Because Texas is unregulated, trampoline parks are not required to report injury numbers to the Texas Department of Insurance. As a result, it's difficult to determine the number and severity of injuries at trampoline parks in Texas.
A WFAA review of ambulance calls to DFW’s 21 trampoline parks since 2016 show 66 emergency calls. The reports showed jumpers suffered broken arms, legs, ankles, and even necks.
The actual number of injuries requiring medical care may be much higher. Many of the injured customers contacted by WFAA said they were taken by their family to the hospital for emergency care, rather than calling for an ambulance.
WFAA also found that more than a dozen trampoline parks in the DFW area require jumpers and their legal guardians to sign waivers that attempt to release the park from liability.
Grace Quiroz, a mother of three, signed such a waiver.
"I went on a ramp and did a little flip. It wasn't a big jump. Immediately I couldn't feel anything,” Grace Quiroz told WFAA during a 2014 interview.
She likely will spend her life in a wheelchair.
Quiroz has filed a lawsuit. But one of the trampoline park’s key legal defense is that she signed a waiver, limiting their liability in her injury.
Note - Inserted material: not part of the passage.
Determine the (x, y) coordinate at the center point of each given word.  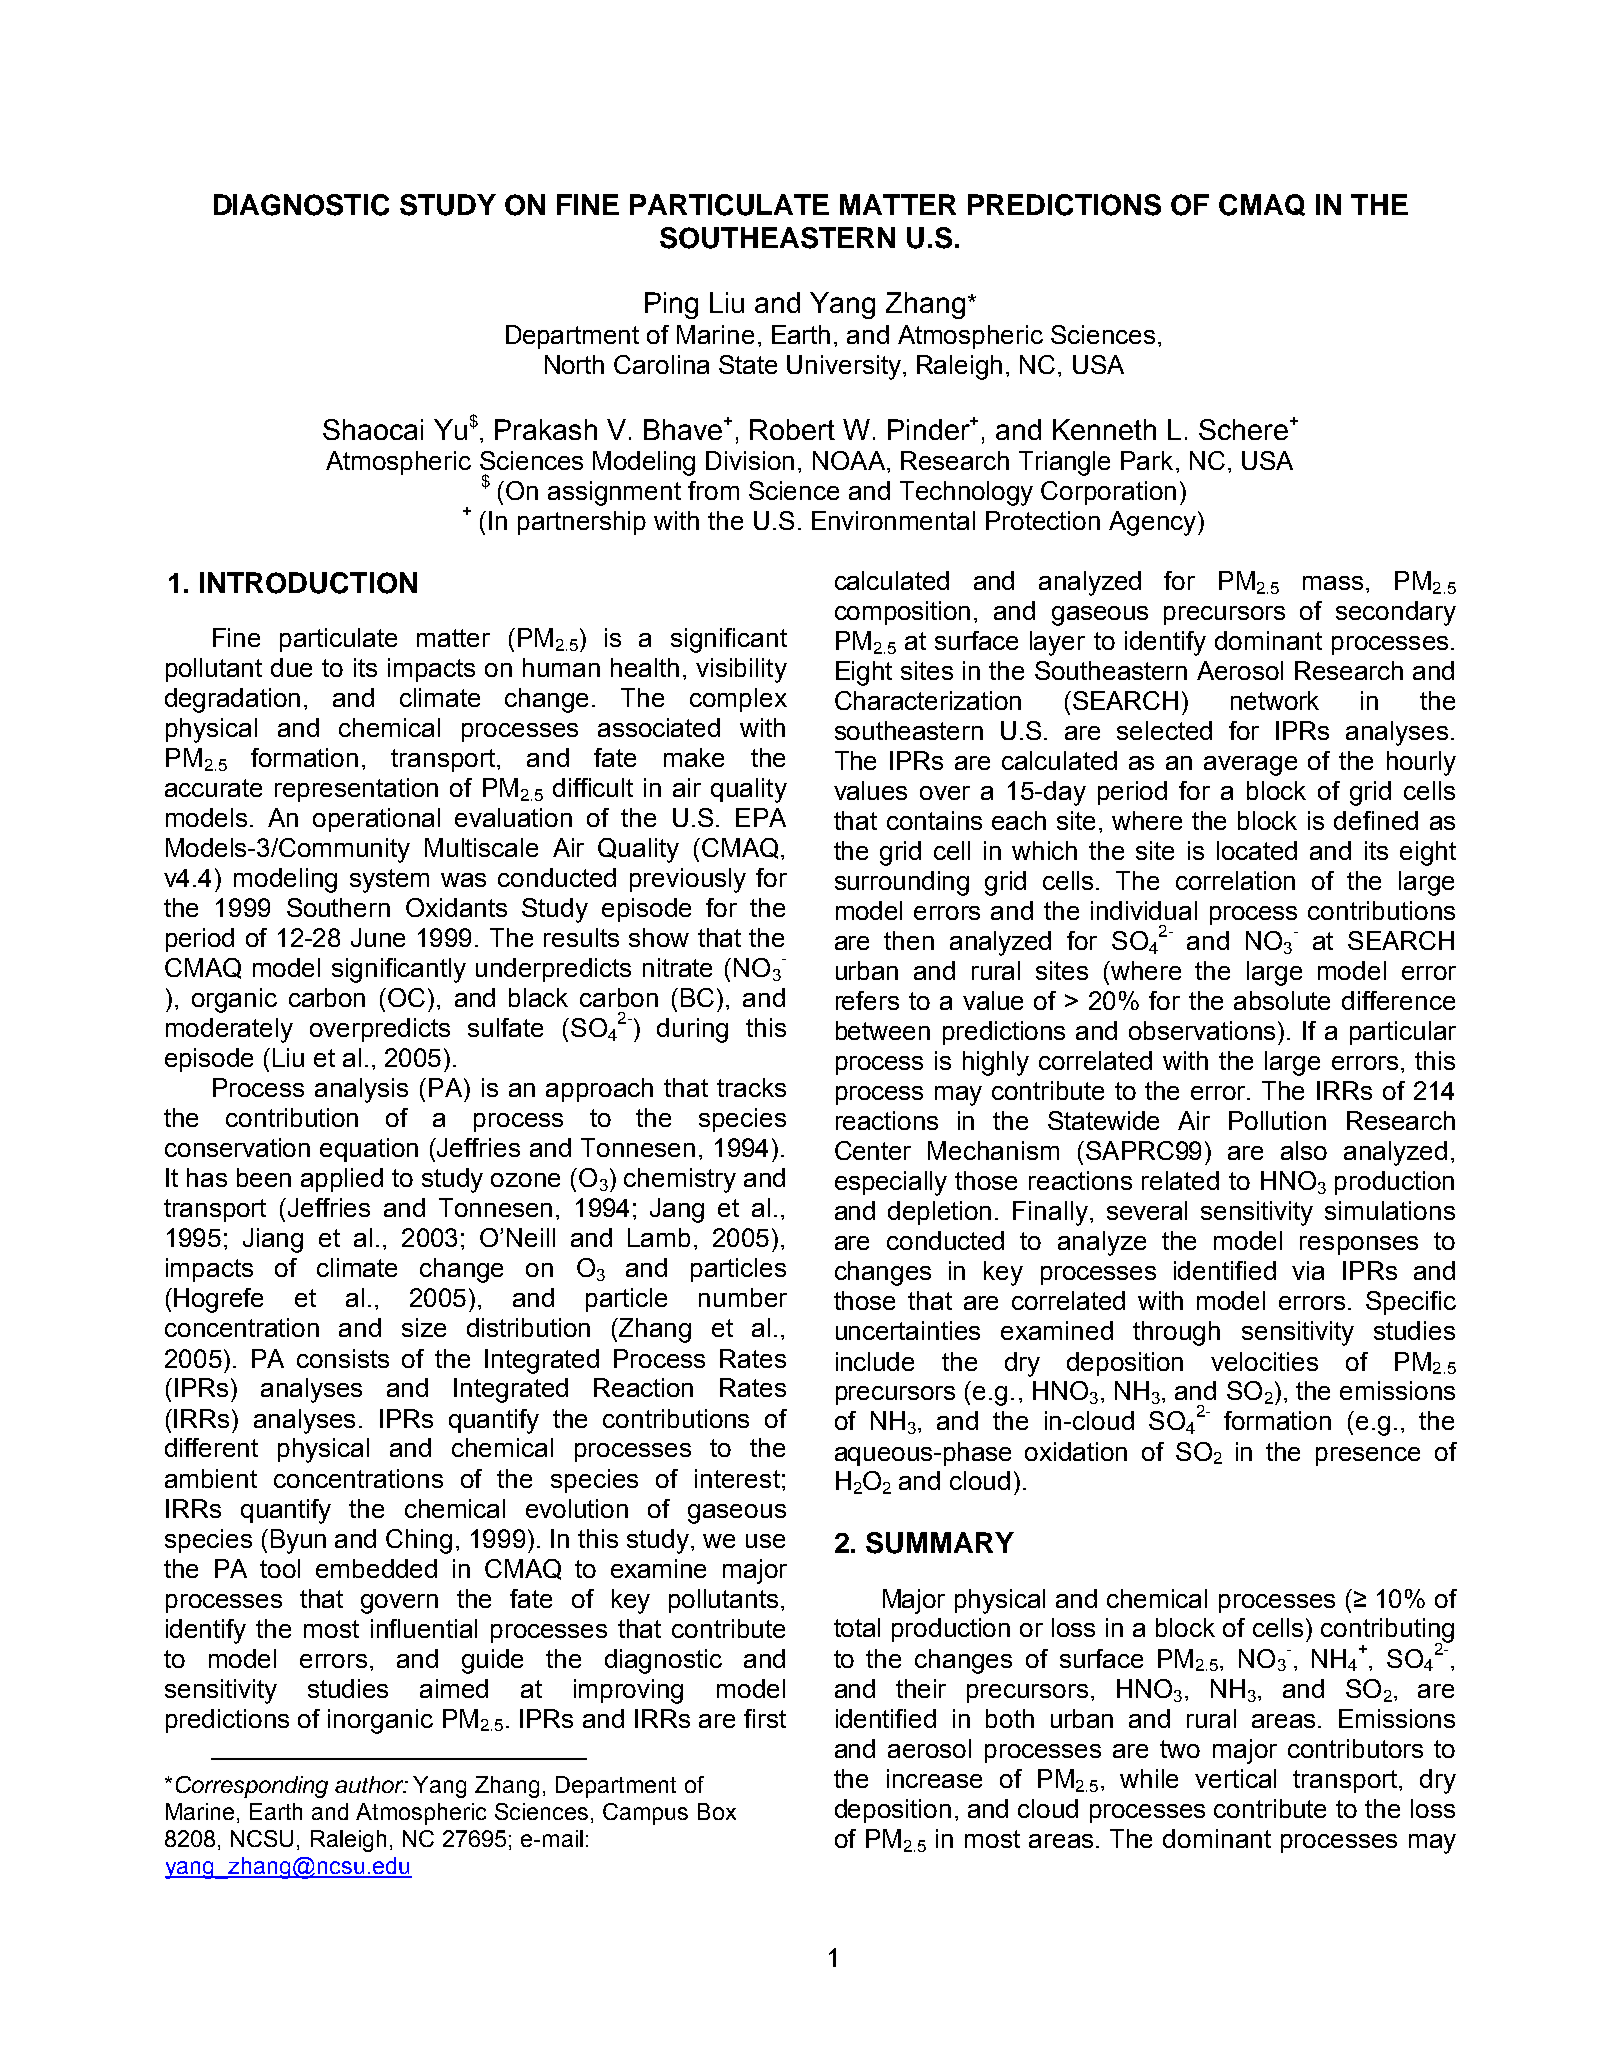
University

Attorneys like Michael Gomez said pursuing a lawsuit against a trampoline park may be further limited. Many, he said, don’t even carry liability insurance.
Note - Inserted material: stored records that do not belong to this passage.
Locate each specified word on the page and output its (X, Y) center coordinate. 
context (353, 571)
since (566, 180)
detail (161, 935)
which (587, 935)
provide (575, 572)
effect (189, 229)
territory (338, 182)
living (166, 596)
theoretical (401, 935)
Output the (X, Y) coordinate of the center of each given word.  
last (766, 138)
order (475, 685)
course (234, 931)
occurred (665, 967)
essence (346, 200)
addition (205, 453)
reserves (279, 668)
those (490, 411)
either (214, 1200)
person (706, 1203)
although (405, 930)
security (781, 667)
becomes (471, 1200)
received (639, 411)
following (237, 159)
A WFAA review found several of the 21 DFW-area trampoline parks do not carry liability insurance, but rather remain self-insured.
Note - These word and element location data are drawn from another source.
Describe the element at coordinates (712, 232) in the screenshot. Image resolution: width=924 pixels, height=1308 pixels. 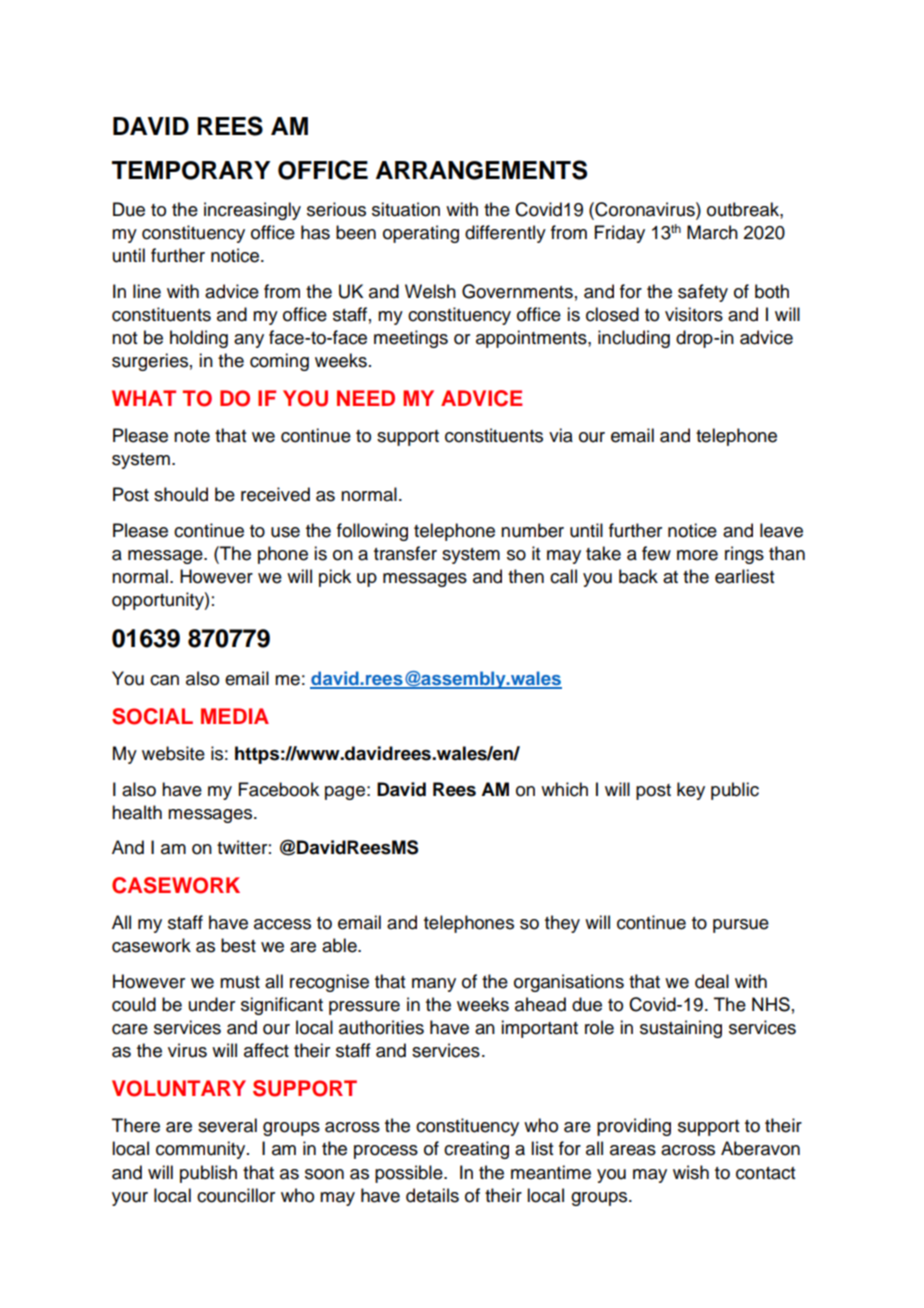
I see `March` at that location.
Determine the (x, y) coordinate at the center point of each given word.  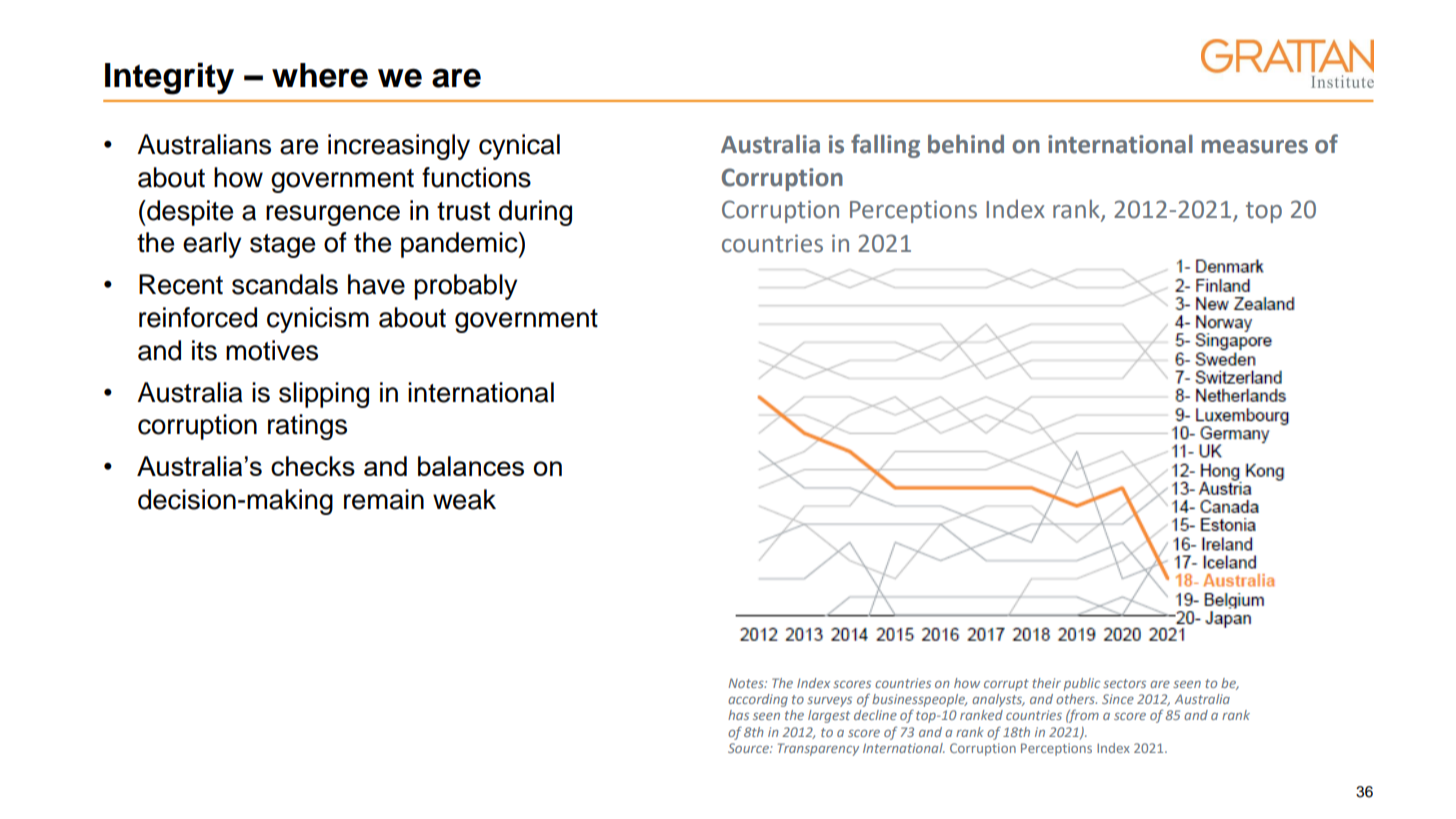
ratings (307, 427)
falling (885, 146)
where (320, 75)
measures (1254, 147)
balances (471, 466)
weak (464, 499)
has (738, 715)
One injured patron, Andre Javet, suffered a broken arm.
“I went to catch myself, and I heard a snap, but I thought it was just the trampoline. And I looked over and it was up here,” pointing to where the bone in his forearm protruded from his skin.
Andre’s father, Rene Javet, said he believes the park should shoulder at least some liability for the injury. Yet, he said, they have not received a returned phone call upon reporting the injury to the park.
“If a kid comes to my house and gets hurt on my trampoline, well guess what: they're probably going to want to claim on my insurance that he got hurt over here," Javet said. “But now you've got a business, and you're going to say it's your [customers'] responsibility. But I came to your place of business?”
Trampoline parks that abide by industry standards keep a ratio of at least one staffer per 32 jumpers. But several parents who spoke with WFAA said it was insufficient.
“The part I want everyone to know is the staff in there, they’re not paying any attention,” Stevens said.
“Not one person that worked there was enforcing any rules, or seemed to care about anything at all,” Stevens added.
After his daughter was injured, Stevens said they contacted the trampoline park. An attorney for the park told him in an email that it was his three-year-old daughter’s fault for walking onto a trampoline already occupied by someone else.
Stevens agreed he was inattentive but said he believes the park still bears some culpability.
“She’s a three-year-old,” Stevens said. “How can you pass all the blame off on her? I mean your staff needs to pay attention a little bit at least. And kind of watch the bigger kids with the little kids if you’re going to let them all play together.”
When asked about the accident at Urban Air, Browning said he could not go into details. He maintained that his staff is well trained and enforces the rules, and said "there is nothing we could've done to prevent that particular situation."